** Opening INFORMATION PROVIDED block **
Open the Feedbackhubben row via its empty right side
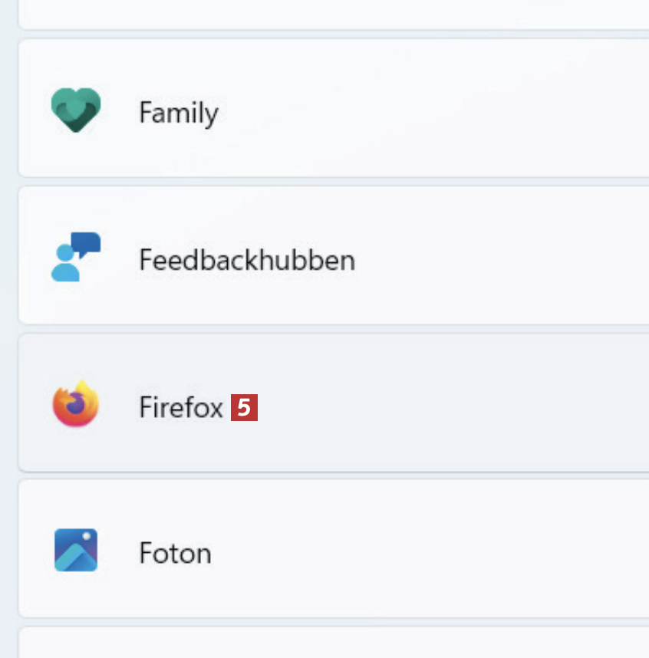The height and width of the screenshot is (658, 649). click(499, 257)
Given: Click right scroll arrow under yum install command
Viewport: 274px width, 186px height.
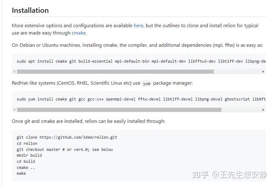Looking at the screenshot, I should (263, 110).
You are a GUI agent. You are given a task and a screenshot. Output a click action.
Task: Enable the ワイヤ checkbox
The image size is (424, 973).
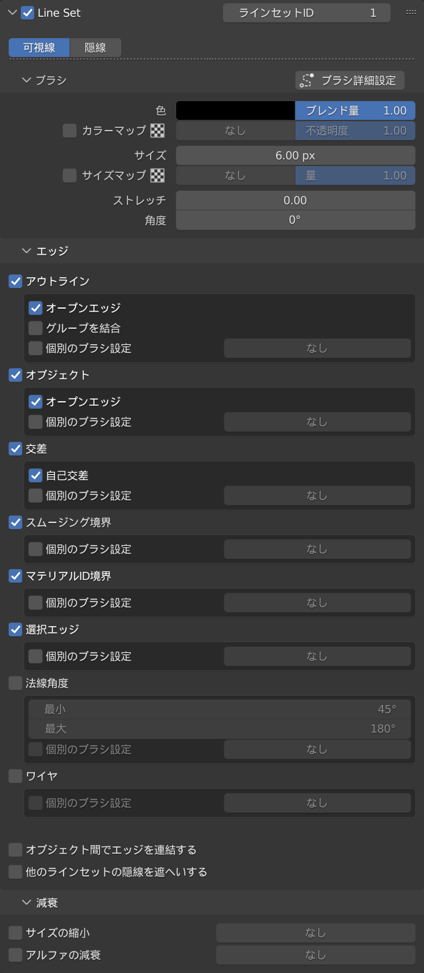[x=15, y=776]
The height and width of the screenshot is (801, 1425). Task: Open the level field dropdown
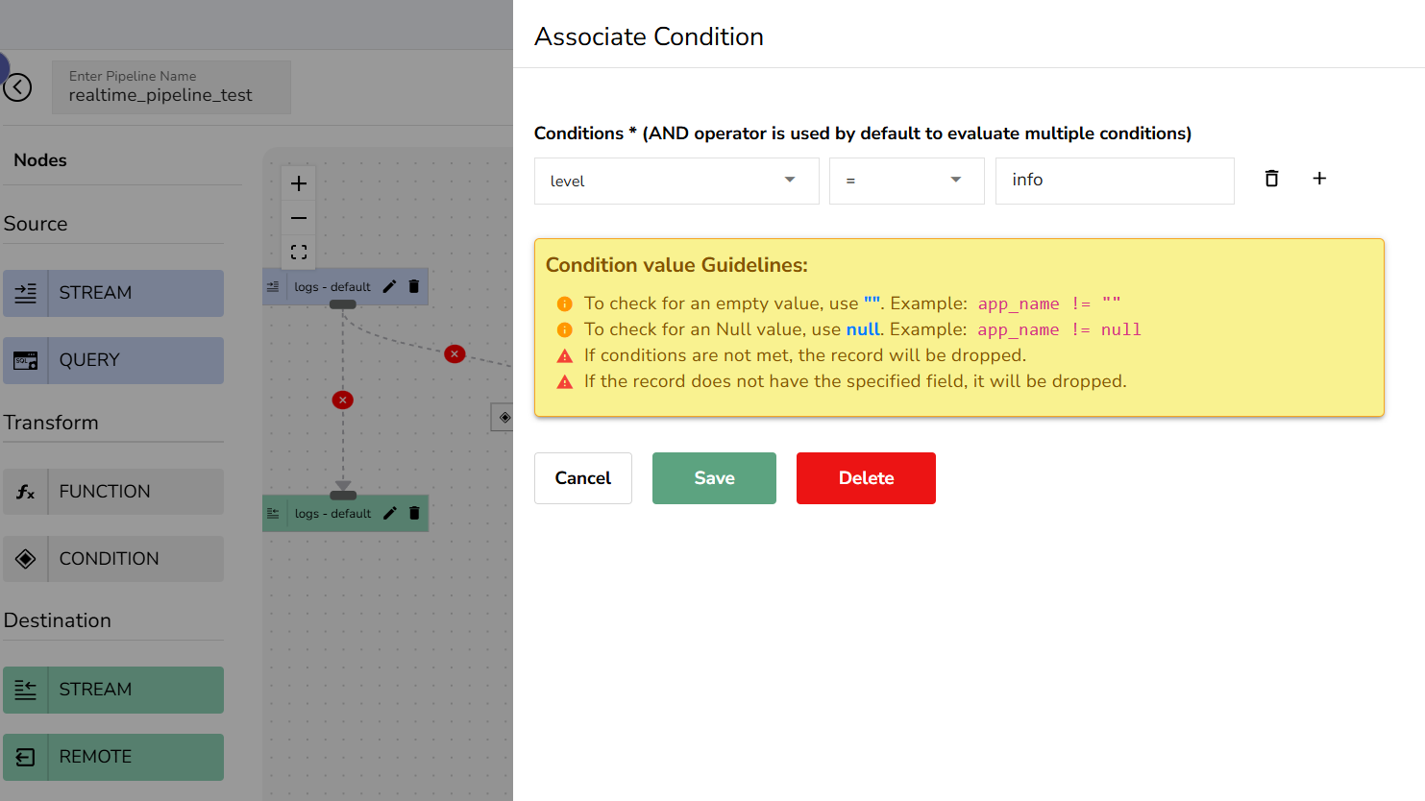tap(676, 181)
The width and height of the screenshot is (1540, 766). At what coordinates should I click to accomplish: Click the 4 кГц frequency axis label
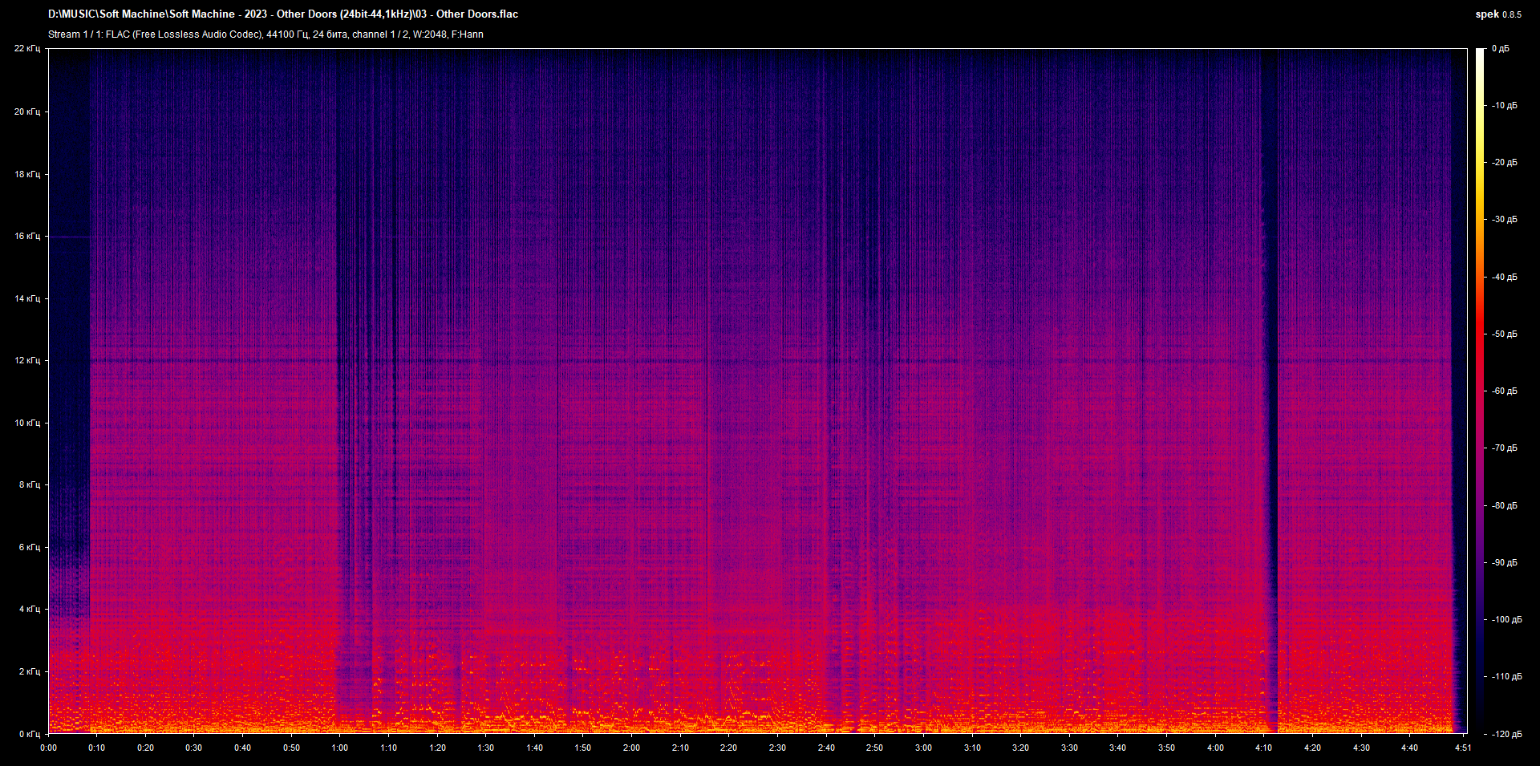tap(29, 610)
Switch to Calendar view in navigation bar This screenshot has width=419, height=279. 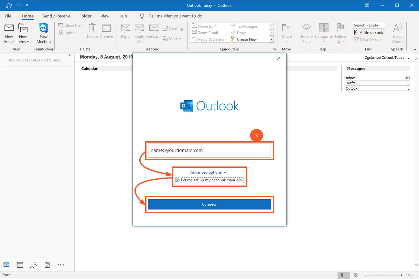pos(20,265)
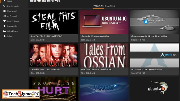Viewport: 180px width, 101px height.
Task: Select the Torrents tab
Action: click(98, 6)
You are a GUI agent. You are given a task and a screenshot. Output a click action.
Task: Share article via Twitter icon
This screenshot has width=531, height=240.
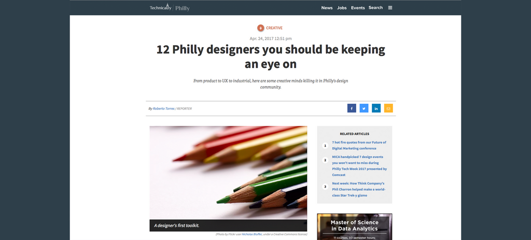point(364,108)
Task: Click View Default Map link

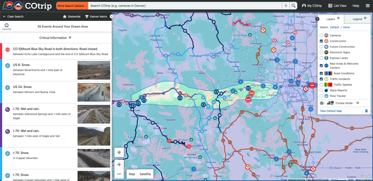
** Closing INFORMATION PROVIDED block **
* _WHAT YOU ARE ASKED TO DO_
Omit the pictures and write out the lines above from the one with "Task: Share article via Twitter icon" through the last, unchanged.

* _WORKED SOLUTION_
Task: Share article via Twitter icon
This screenshot has width=531, height=240.
point(364,108)
Task: Click View Default Map link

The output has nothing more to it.